Journal of Neuro-Oncology

, Volume 107, Issue 1, pp 183–189 | Cite as

Predictors of survival among older adults with ependymoma

  • E. Susan Amirian
  • Terri S. Armstrong
  • Mark R. Gilbert
  • Michael E. Scheurer
Clinical Study – Patient Study

Abstract

The biological process of aging encompasses a multitude of complex physiological and lifestyle changes that may alter the way typical prognostic factors affect survival among older ependymoma patients. Because very little is known about the clinical significance of traditional prognostic factors and the magnitude of their effects among older individuals, the purpose of this study was to evaluate the associations between survival and demographic and tumor characteristics among patients with ependymoma who were 60 years of age or older.

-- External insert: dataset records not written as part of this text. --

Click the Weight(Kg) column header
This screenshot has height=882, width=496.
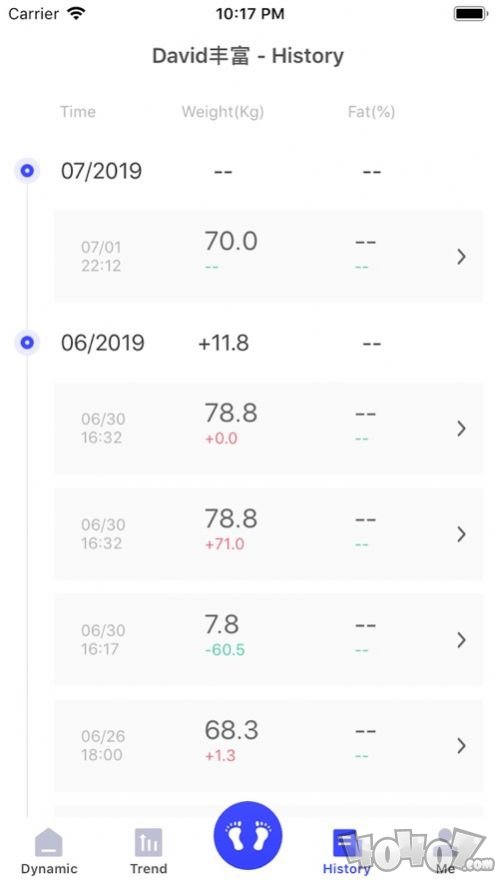pos(223,112)
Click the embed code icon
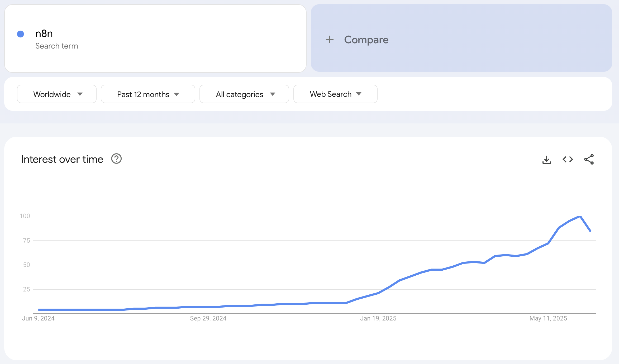619x364 pixels. (568, 160)
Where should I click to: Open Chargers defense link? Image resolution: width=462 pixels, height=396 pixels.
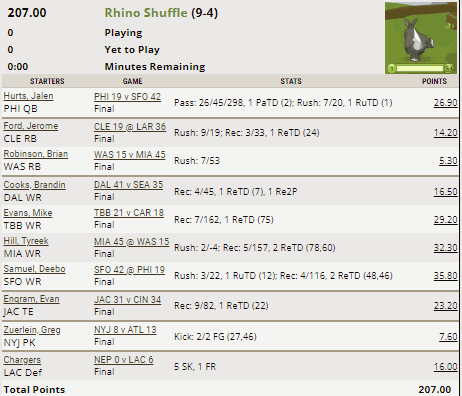[22, 360]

Using the 1973–2007 dataset from the Surveillance, Epidemiology and End Results (SEER) program, we evaluated the impact of several factors on both overall and ependymoma-specific survival, utilizing multivariable Cox proportional hazards regression. We identified 367 ependymoma cases who were 60 years of age or older at diagnosis and had complete data from SEER. Of these, 19 (5.2%) had anaplastic tumors; all others were low-grade tumors. Age, tumor site, extent of surgery, and tumor histology were found to be significant predictors of ependymoma prognosis. The strongest predictor of poor outcome was supratentorial tumor location (adjusted HR: 6.94, 95% CI: 3.19–15.08, compared to spinal cord tumors). Our study suggests that tumor location, tumor histology, and surgical margin may be key predictors of survival among older ependymoma patients. We believe our study is one of the first to assess the prognostic value of these factors for ependymoma survival exclusively in an older patient population.

Keywords

Ependymoma Survival SEER program Prognosis Older adults 

Notes

Acknowledgments

We acknowledge the Collaborative Ependymoma Research Network for their support. This work was partially funded by a grant from the National Cancer Institute (K07CA131505 to MES).

Disclosure

M.R. Gilbert served on advisory boards for Genentech and Schering-Plough, from which he has also received research support. No other conflicts of interest relevant to these analyses were declared.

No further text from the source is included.